▸ Stated task
Which lines in the records contain the string "This"? Gather and copy out each of them, treating uppercase and lowercase as different.

-- begin --

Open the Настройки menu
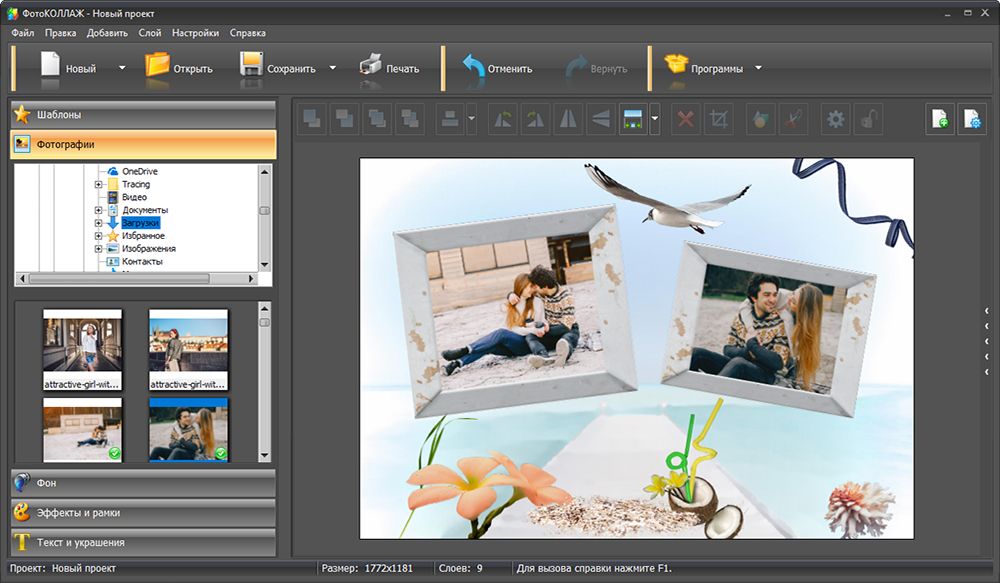 pyautogui.click(x=195, y=33)
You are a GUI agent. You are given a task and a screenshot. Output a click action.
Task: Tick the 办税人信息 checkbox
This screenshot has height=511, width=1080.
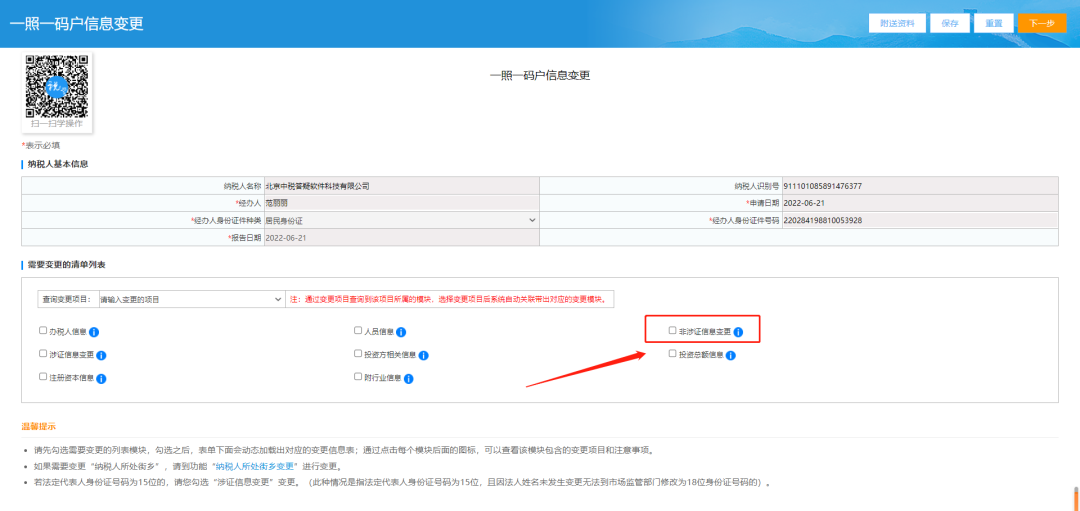(43, 330)
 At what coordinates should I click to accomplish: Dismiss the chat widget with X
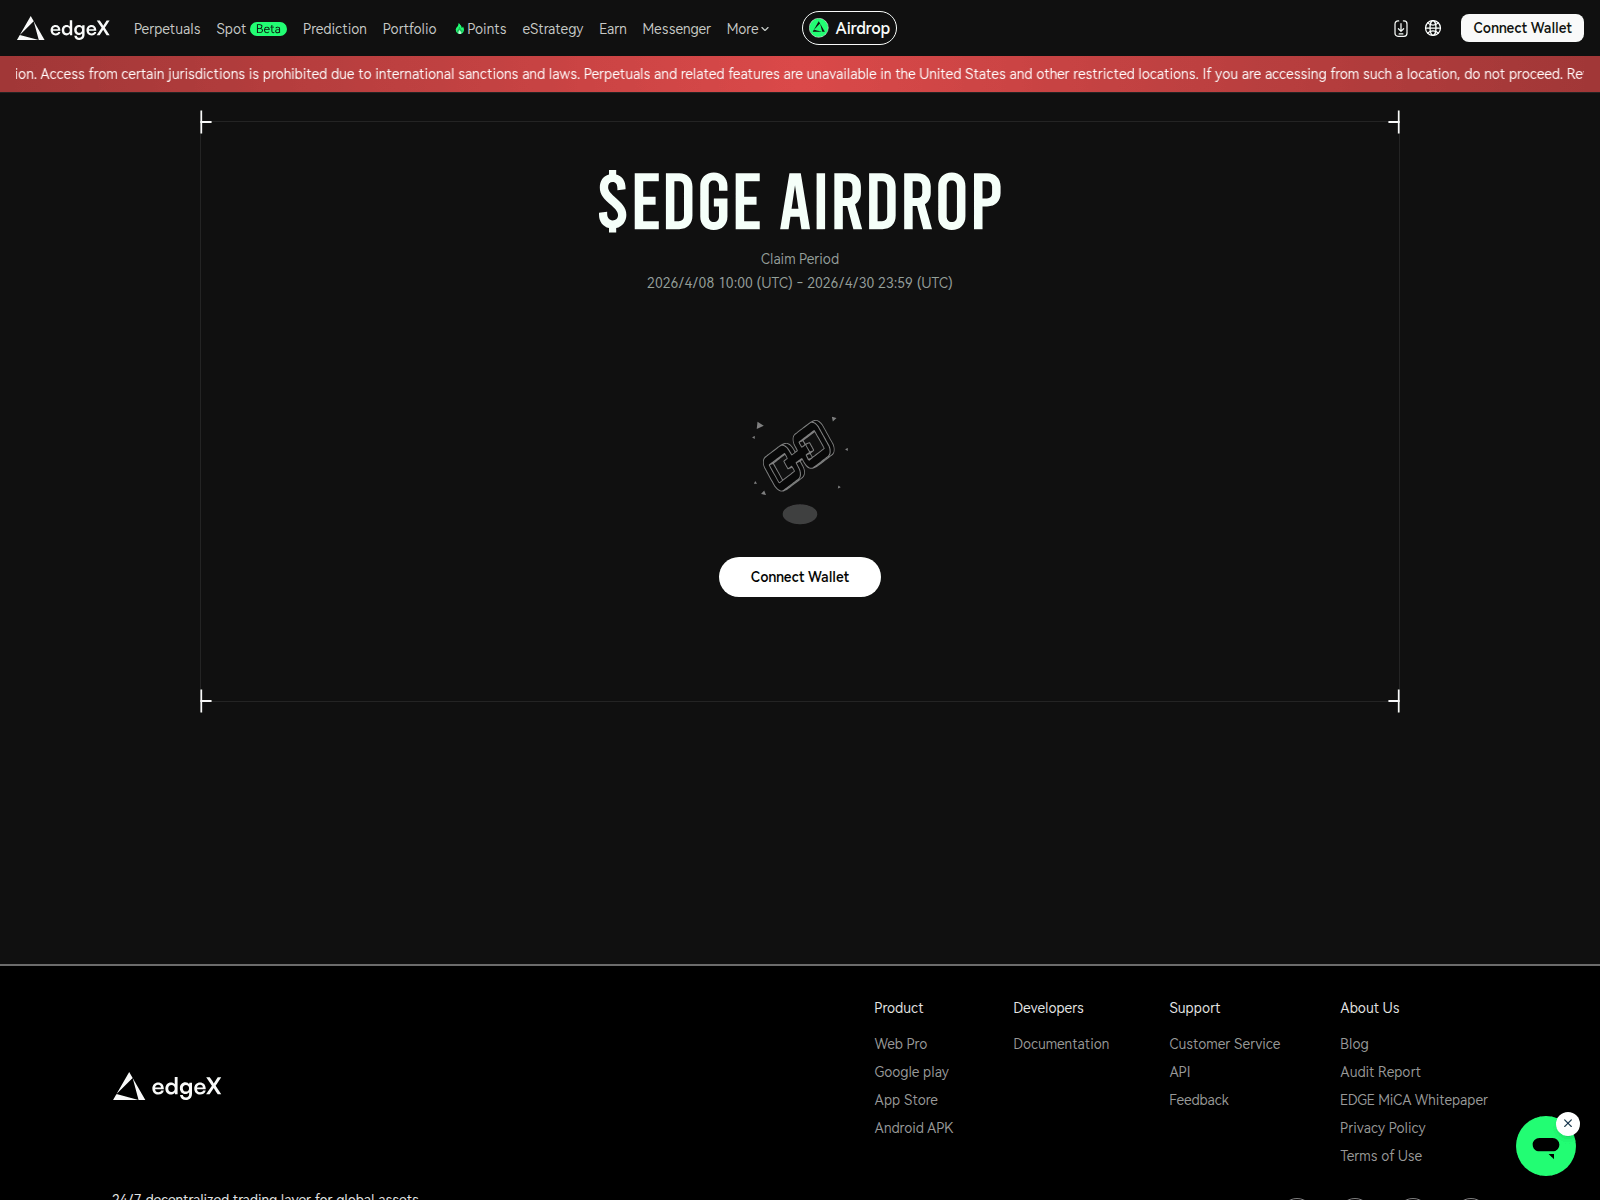[1568, 1123]
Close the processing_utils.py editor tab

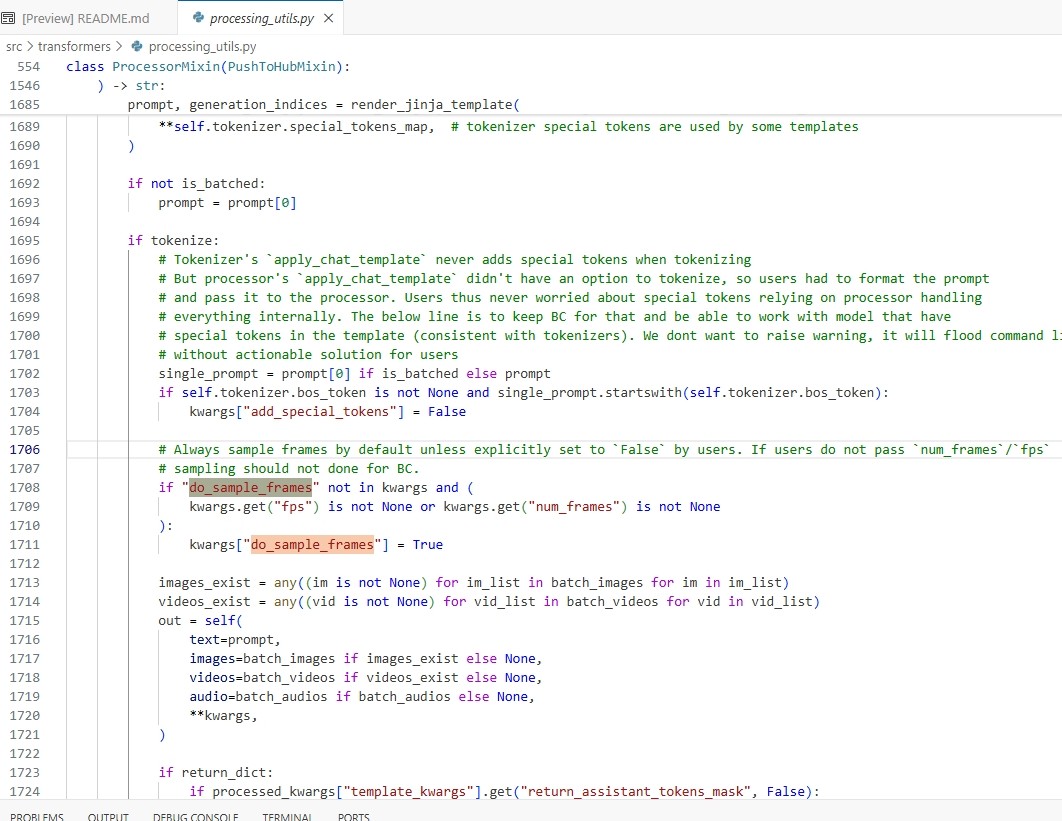[329, 18]
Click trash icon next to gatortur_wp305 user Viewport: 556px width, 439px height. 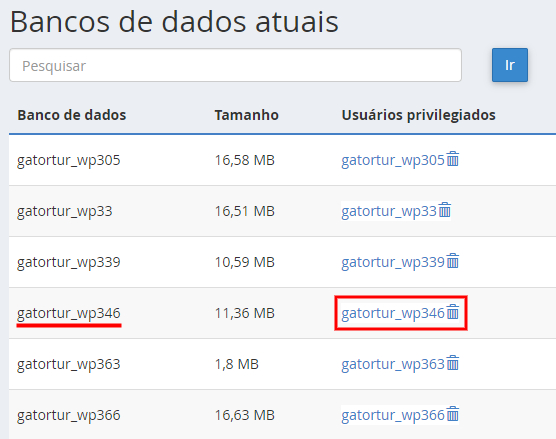pos(452,159)
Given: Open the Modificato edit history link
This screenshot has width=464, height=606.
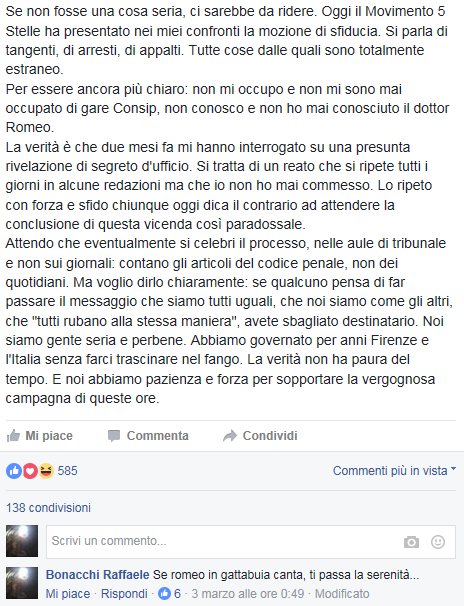Looking at the screenshot, I should point(342,594).
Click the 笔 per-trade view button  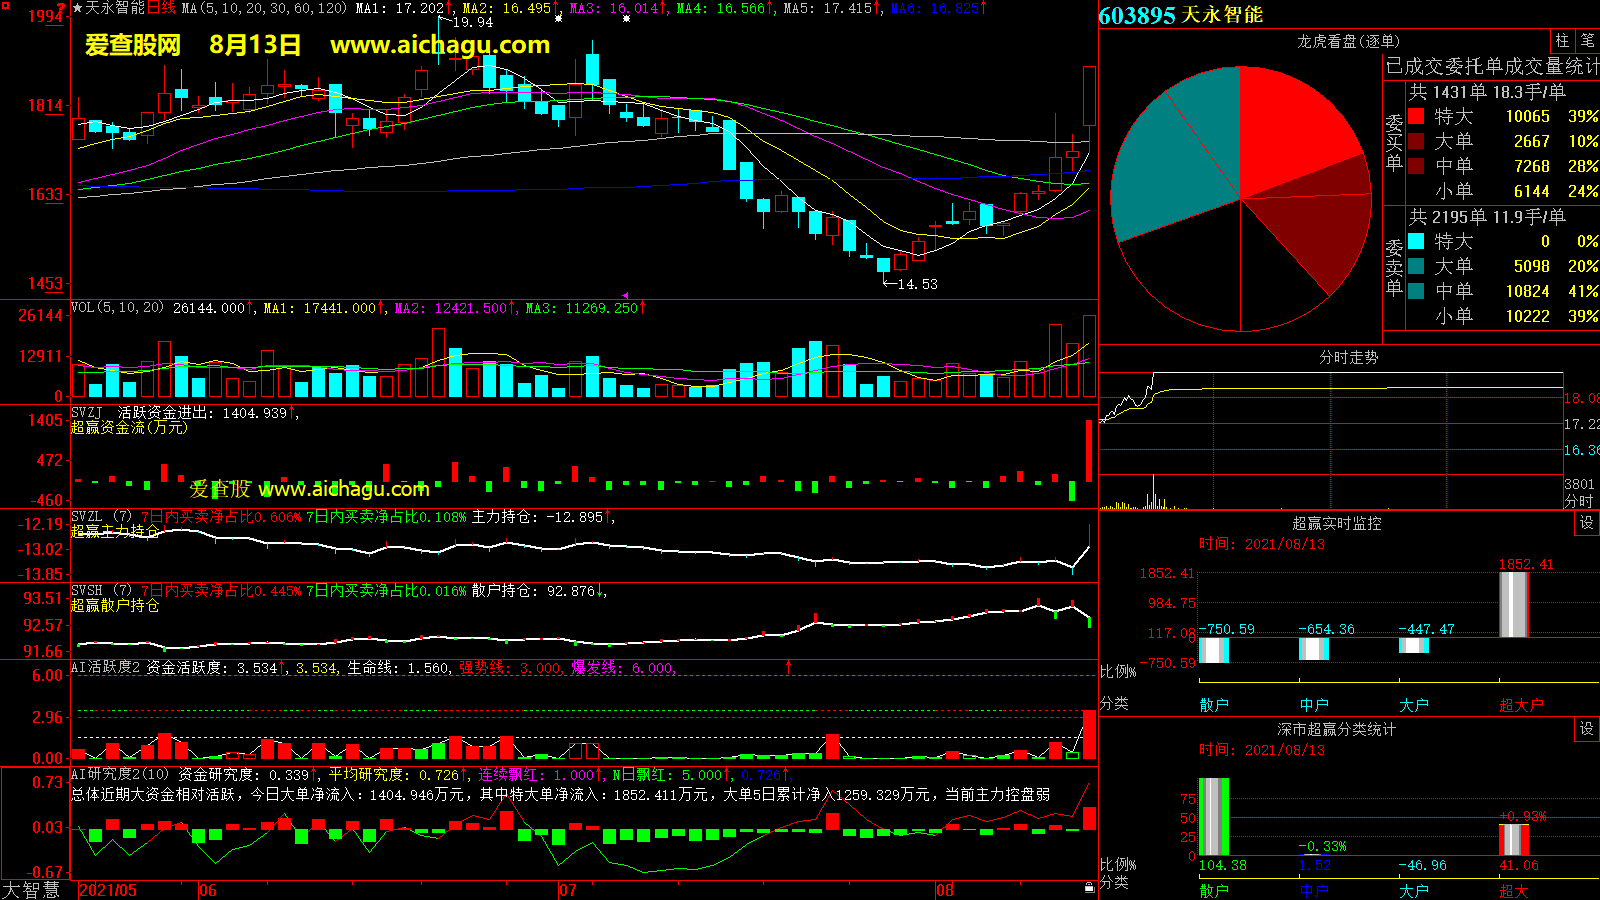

-- end --

▸ Written answer
This screenshot has height=511, width=1080.
This screenshot has width=464, height=606.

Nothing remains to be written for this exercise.